SUPPLIED DATA |
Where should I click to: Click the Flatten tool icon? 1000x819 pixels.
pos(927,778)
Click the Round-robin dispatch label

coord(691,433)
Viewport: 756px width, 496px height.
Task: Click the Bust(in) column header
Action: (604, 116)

TASK GOAL | Every record, restated word for word, should make up your reply.

RESPONSE FOR THIS EXERCISE |
Where should I click to: Click the Flatten tool icon? 1000x819 pixels.
pos(927,778)
Click the Round-robin dispatch label

coord(691,433)
Viewport: 756px width, 496px height.
Task: Click the Bust(in) column header
Action: (604, 116)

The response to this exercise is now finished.